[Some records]
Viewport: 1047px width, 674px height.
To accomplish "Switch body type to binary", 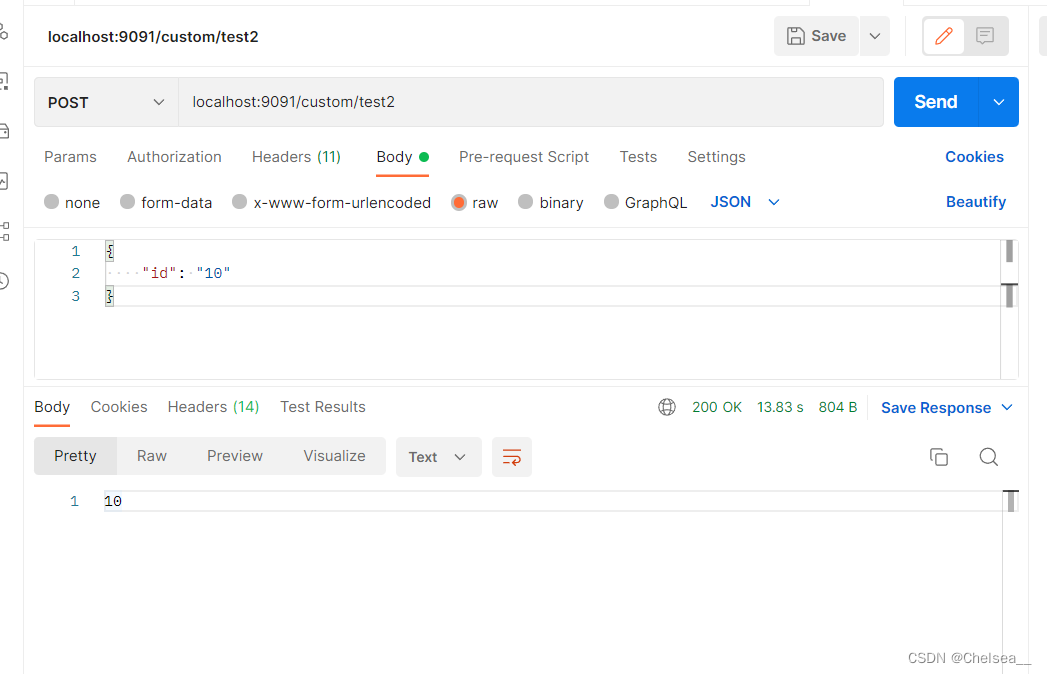I will click(551, 202).
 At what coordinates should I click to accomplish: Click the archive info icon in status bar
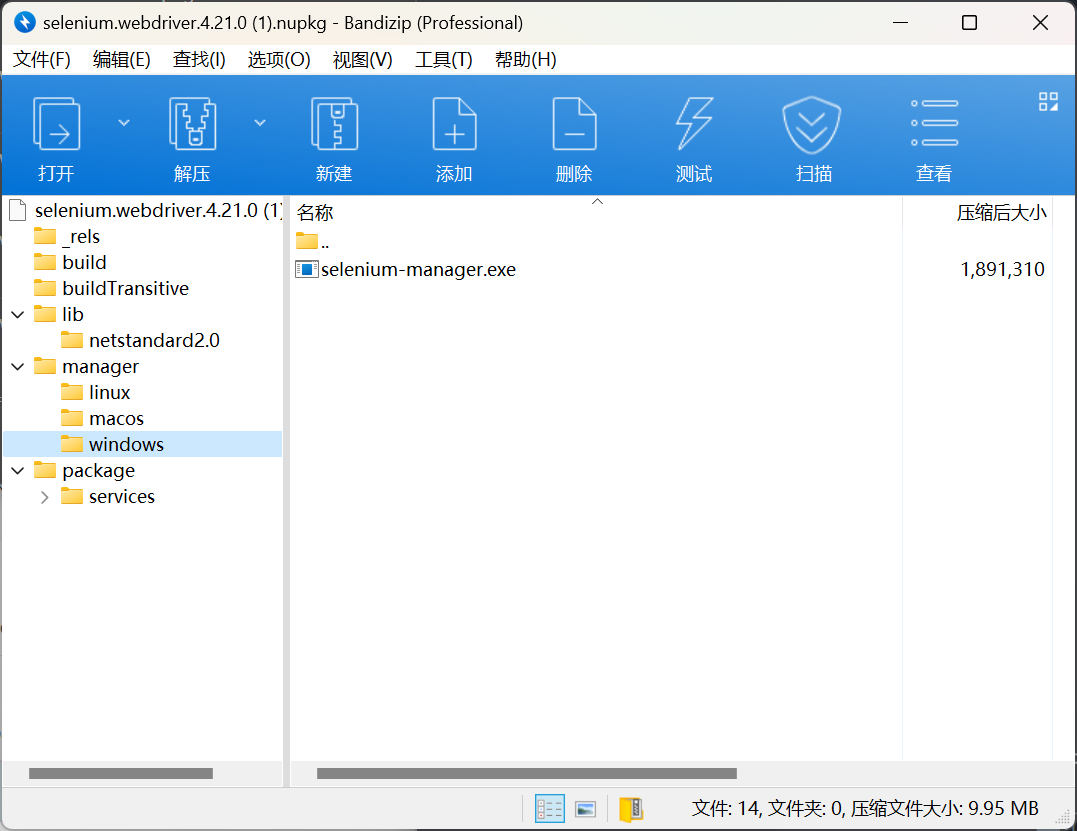[x=630, y=809]
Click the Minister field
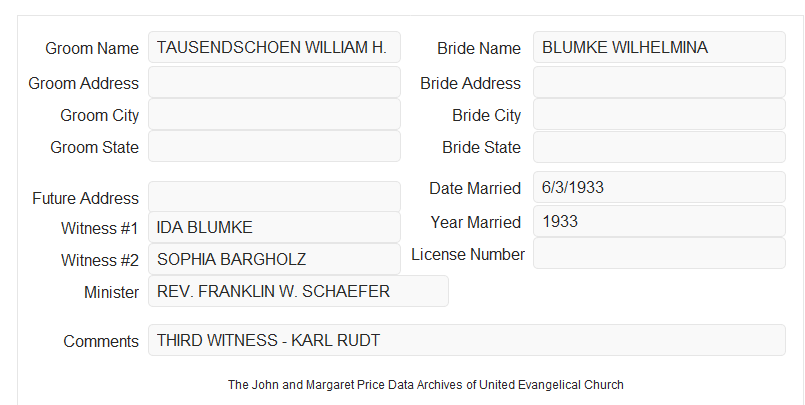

**WORK INSTRUCTIONS**
Rewrite the lines of the listing from the line that contains "At what coordinates" through the end of the listing, keeping the requests unchanged and shifting every coordinate in the answers by adding 48 to each number. Leave out the pictures.

**EXPECTED OUTPUT**
 At what coordinates should I click to accomplish: Click the archive info icon in status bar
[x=678, y=857]
Click the Minister field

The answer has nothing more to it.